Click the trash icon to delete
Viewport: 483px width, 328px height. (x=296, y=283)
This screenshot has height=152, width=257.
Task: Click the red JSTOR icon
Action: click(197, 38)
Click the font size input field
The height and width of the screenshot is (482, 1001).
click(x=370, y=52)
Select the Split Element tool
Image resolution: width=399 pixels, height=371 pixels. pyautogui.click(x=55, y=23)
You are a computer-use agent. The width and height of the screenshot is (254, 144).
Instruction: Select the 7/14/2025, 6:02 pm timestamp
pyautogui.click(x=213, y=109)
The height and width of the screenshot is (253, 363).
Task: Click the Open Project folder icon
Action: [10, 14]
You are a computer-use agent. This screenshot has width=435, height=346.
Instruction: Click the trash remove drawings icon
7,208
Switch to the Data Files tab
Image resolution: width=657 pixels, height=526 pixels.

▶ **What the task requires**: State the number of lines in the data that carry "computer", and add nothing to it.

▶ **Written answer**: 2